Signs Your Bridge Is Starting to Fail
Maryland bridges rarely fail dramatically. Instead, you’ll notice subtle changes. The bridge may shift slightly when you bite down. Food might start getting trapped around it more frequently than it used to. Some people feel mild soreness in the neighboring teeth or along the gumline near the bridge.
Any of these symptoms suggest the bond is weakening. The good news is that a debonded Maryland bridge can usually be rebonded without replacing the entire restoration. If the bridge itself is intact and the anchor teeth are healthy, your dentist can clean the surfaces and recement it. Research shows that rebonding is generally successful and straightforward, though a bridge that has come loose once is more likely to come loose again over time.
If the framework has cracked, the replacement tooth has chipped, or the anchor teeth have developed decay, rebonding won’t be enough. At that point, you’ll need a new bridge or a different type of restoration.
How to Make Yours Last Longer
The daily habits that protect a Maryland bridge are the same ones that protect natural teeth, with a few extra considerations. Brush twice a day with a soft-bristled toothbrush and non-abrasive fluoride toothpaste. Abrasive pastes (like some whitening formulas) can scratch the bridge surface over time.
Flossing around a Maryland bridge requires a little more effort than flossing between natural teeth. A floss threader lets you slide floss under the pontic to clean the area where the replacement tooth meets your gums. A water flosser is a good alternative if threading floss feels awkward.
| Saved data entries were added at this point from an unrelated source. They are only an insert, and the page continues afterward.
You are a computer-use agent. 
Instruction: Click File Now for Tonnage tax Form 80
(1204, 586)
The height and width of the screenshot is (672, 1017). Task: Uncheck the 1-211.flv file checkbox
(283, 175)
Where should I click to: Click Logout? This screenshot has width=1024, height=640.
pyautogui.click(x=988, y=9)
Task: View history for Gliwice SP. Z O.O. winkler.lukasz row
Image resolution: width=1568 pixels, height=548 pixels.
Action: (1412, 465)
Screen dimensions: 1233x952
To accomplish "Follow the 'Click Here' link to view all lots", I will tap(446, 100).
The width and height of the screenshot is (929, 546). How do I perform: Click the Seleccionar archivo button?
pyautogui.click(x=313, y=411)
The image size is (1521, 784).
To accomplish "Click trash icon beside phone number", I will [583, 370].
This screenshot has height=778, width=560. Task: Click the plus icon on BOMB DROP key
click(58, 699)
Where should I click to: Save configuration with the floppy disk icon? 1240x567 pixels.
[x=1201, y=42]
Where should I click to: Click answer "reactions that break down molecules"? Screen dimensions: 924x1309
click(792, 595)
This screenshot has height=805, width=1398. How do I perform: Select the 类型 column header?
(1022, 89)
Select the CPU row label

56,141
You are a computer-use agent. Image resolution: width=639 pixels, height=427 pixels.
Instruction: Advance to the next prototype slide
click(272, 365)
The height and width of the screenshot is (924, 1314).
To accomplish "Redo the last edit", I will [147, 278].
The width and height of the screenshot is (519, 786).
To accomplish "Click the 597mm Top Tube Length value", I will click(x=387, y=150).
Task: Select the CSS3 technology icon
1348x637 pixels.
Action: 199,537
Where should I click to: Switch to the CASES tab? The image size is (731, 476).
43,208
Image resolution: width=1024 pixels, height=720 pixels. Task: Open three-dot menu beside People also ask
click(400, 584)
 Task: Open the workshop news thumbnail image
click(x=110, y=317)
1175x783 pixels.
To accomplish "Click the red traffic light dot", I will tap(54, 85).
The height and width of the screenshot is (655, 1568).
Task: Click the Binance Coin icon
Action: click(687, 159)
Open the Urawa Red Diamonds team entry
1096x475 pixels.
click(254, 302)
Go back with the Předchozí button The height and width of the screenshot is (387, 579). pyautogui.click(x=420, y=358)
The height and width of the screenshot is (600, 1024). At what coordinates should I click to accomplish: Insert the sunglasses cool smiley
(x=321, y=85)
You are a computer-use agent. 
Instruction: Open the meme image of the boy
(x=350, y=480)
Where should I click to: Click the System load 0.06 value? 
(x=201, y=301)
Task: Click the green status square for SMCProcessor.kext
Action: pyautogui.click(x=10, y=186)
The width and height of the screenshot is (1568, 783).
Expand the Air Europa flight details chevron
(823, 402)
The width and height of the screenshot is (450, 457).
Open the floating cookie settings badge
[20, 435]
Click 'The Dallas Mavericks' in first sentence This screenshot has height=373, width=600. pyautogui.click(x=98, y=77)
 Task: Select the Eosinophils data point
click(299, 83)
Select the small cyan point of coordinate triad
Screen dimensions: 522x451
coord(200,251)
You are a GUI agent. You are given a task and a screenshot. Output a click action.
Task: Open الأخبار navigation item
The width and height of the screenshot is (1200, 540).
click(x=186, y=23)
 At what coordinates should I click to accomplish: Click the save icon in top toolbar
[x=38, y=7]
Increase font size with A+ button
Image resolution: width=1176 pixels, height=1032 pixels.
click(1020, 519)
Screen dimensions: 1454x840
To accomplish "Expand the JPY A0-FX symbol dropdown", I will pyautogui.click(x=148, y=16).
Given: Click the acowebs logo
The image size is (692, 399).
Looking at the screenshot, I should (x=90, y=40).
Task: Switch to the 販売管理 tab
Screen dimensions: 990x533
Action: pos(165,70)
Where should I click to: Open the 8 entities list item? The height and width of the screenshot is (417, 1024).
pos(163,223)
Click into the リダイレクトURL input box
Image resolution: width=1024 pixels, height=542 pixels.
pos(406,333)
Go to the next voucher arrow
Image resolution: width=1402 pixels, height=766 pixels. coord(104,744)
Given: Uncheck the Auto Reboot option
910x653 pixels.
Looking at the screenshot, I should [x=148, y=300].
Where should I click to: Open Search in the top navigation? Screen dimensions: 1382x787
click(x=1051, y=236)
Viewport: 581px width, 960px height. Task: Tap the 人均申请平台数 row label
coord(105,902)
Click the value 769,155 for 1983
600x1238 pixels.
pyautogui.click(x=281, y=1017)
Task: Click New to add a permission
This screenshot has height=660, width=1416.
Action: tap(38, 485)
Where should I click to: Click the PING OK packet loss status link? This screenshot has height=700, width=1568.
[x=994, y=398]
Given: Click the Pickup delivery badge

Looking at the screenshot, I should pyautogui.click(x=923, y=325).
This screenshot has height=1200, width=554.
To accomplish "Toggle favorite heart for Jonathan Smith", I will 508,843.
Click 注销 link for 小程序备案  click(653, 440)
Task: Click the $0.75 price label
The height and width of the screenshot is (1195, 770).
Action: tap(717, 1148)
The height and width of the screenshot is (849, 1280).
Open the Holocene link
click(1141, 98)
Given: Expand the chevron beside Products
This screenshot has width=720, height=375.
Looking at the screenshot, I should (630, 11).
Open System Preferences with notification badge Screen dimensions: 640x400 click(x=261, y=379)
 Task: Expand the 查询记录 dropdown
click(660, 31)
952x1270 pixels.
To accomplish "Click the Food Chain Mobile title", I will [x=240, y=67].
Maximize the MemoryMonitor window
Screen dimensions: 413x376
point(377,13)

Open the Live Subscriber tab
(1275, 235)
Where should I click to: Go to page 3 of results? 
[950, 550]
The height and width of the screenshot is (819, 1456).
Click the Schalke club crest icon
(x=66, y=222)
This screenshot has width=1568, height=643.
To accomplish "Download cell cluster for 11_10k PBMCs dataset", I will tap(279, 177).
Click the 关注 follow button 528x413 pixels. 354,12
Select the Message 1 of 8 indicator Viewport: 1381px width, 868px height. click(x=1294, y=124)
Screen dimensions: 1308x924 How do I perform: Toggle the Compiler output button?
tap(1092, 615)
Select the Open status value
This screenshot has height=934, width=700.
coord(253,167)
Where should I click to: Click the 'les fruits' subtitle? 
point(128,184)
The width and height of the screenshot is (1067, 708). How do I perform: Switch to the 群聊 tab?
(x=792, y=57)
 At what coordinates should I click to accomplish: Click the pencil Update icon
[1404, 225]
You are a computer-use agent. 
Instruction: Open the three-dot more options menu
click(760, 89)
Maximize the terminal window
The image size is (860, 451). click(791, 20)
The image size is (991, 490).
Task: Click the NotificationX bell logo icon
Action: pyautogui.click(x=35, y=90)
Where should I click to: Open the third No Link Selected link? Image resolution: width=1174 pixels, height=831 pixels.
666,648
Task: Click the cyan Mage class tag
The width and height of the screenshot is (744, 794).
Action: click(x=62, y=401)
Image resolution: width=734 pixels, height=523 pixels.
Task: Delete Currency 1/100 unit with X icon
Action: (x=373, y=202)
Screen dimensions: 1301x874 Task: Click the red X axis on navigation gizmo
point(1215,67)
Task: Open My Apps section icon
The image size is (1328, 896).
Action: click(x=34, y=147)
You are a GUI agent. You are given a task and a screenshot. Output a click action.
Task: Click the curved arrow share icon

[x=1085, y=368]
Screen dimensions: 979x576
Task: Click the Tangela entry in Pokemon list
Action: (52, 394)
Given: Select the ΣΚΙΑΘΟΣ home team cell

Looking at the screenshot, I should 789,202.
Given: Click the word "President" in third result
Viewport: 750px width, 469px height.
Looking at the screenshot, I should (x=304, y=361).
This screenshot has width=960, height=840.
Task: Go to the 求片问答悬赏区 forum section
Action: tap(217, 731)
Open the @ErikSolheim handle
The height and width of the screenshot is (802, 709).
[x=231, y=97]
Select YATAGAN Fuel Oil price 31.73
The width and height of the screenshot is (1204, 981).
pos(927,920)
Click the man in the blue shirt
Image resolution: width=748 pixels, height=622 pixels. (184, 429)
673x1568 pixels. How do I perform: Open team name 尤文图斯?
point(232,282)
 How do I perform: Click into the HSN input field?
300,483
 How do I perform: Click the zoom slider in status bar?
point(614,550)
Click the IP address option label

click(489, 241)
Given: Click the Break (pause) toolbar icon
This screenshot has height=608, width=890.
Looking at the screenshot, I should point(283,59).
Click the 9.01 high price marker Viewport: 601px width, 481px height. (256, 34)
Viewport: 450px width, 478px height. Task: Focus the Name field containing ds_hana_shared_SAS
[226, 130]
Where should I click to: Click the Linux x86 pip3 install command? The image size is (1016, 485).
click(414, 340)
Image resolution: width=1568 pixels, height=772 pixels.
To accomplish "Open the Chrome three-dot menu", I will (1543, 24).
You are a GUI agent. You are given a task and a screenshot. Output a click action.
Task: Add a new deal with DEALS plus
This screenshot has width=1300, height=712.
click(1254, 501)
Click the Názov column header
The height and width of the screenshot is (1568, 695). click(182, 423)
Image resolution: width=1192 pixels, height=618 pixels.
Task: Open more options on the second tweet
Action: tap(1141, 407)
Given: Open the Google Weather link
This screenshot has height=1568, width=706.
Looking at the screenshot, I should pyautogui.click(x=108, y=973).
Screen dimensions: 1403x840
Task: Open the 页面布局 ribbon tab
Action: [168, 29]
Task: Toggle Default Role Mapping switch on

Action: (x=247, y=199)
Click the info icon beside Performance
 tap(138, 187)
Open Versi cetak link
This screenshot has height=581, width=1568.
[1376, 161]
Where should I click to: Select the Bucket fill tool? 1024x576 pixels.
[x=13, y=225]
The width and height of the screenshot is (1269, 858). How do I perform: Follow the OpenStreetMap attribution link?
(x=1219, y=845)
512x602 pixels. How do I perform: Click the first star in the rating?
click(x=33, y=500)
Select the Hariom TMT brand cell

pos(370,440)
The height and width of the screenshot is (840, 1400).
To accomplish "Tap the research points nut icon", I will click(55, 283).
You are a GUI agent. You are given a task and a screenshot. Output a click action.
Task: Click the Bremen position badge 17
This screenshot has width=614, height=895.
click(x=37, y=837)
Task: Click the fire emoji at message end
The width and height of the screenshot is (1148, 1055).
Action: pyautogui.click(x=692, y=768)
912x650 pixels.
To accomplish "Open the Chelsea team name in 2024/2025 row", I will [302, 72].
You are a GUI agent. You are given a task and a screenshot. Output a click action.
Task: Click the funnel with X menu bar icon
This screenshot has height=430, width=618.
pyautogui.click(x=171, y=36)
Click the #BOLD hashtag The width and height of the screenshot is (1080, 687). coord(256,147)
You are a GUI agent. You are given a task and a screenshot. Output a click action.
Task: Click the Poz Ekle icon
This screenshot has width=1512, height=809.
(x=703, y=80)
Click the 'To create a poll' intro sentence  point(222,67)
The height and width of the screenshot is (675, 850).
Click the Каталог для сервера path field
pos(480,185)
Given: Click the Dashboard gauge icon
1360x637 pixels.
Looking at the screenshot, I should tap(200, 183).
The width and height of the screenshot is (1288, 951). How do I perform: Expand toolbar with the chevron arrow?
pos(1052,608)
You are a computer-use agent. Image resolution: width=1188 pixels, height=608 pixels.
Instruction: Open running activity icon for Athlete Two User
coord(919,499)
Plaque buildup in that gap is a direct path to decay in the anchor teeth, which is one of the top reasons bridges fail prematurely.
On the dietary side, avoid biting directly into hard foods with your bridge. Apples, crusty bread, and raw carrots are better cut into pieces first. Don’t use your front teeth to tear open packaging, crack nuts, or chew ice. These habits put sudden stress on the bond that can pop a wing loose in a single bite. Limiting sugary foods and drinks also helps by reducing the risk of decay around the bridge margins.
Regular dental checkups let your dentist catch early signs of loosening, decay, or gum problems before they turn into full bridge failure. Most issues are easier and cheaper to fix when caught early.
Who Gets the Best Results
Maryland bridges perform best for patients with a single missing tooth in the front of the mouth, bounded on both sides by healthy teeth with good enamel coverage. The ideal candidate has a normal bite, doesn’t grind their teeth, and has enough tooth surface for the wings to bond to securely.
They’re also commonly used as a long-term temporary solution for teenagers and young adults who are missing a front tooth but whose jaws haven’t finished growing. Placing an implant too early can cause problems as the bone continues to develop, so a Maryland bridge can fill the gap for years until the patient is ready for a permanent implant.
If you’re missing a back tooth, have a deep bite that puts pressure on the bonding surface, or have short or heavily restored anchor teeth, a Maryland bridge is less likely to hold up well. In those situations, a traditional bridge or implant is typically the better investment.